● **TASK GOAL**
Transcribe each record as written.

● **MATERIAL SUPPLIED**
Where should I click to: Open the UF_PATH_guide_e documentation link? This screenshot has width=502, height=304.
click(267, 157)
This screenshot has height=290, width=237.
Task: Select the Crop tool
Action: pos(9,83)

● **YOUR SOLUTION**
Where should I click to: Open the UF_PATH_guide_e documentation link? This screenshot has width=502, height=304.
click(267, 157)
This screenshot has height=290, width=237.
Task: Select the Crop tool
Action: pos(9,83)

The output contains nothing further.